Unnamed: 0,date,home_team,away_team,home_score,away_score,tournament,city,country,neutral,result
28921,2005,250,186,4,2,5,Singapore,Singapore,False,0
28922,2005,166,130,1,4,5,Kuala Lumpur,Malaysia,False,2
28923,2005,83,290,3,0,51,Cairo,Egypt,False,0
28924,2005,130,250,1,3,5,Jakarta,Indonesia,False,2
28925,2005,139,100,5,0,20,Kingston,Jamaica,False,0


In [6]:
# Encode STRING Country's to IDs

# Grab all unique teams List from results Columns
all_teams = pd.concat([results['home_team'], results['away_team']]).unique()

encoder = LabelEncoder()
encoder.fit(all_teams)

# Encode Countries to same id's across these two columns
results['home_team'] = encoder.transform(results['home_team'])
results['away_team'] = encoder.transform(results['away_team'])
results.head()

Unnamed: 0,date,home_team,away_team,home_score,away_score,tournament,city,country,neutral,result
28921,2005,250,186,4,2,AFF Championship,Singapore,Singapore,False,0
28922,2005,166,130,1,4,AFF Championship,Kuala Lumpur,Malaysia,False,2
28923,2005,83,290,3,0,Friendly,Cairo,Egypt,False,0
28924,2005,130,250,1,3,AFF Championship,Jakarta,Indonesia,False,2
28925,2005,139,100,5,0,CFU Caribbean Cup qualification,Kingston,Jamaica,False,0


In [7]:
# Encode Tournament Column (if we are using it)
encoder = LabelEncoder()
encoder.fit(results['tournament'].unique())

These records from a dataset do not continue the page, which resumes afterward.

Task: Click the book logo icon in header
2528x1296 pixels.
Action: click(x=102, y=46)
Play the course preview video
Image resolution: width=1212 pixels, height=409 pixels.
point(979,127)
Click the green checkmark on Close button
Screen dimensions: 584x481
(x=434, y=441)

results['tournament'] = encoder.transform(results['tournament'])
results.head()

Unnamed: 0,date,home_team,away_team,home_score,away_score,tournament,city,country,neutral,result
28921,2005,250,186,4,2,5,Singapore,Singapore,False,0
28922,2005,166,130,1,4,5,Kuala Lumpur,Malaysia,False,2
28923,2005,83,290,3,0,51,Cairo,Egypt,False,0
28924,2005,130,250,1,3,5,Jakarta,Indonesia,False,2
28925,2005,139,100,5,0,20,Kingston,Jamaica,False,0


In [25]:
# Train/Test Split
train, test = train_test_split(results, test_size=0.2, random_state=0)

x_train = train[['home_team', 'away_team', 'tournament']]  # before the game 'starts'
y_train = train['result']  # 'after' game

x_test = test[['home_team', 'away_team', 'tournament']]   # before the game 'starts'
y_test =  test['result']

### Decision Tree Baseline Creation

In [26]:
dt = DecisionTreeClassifier(max_depth=10, random_state=0)
dt.fit(x_train, y_train)

prediction = dt.predict(x_test)

In [27]:
metrics.accuracy_score(prediction,y_test)

0.47509176717357104

### Future processing/improvement Ideas:  Cut Neutral turf games? Cut friendly? Include shootouts?  K-Fold validation??  Add SPECIFIC Tournament Weighting? Removing DRAWs from predictions?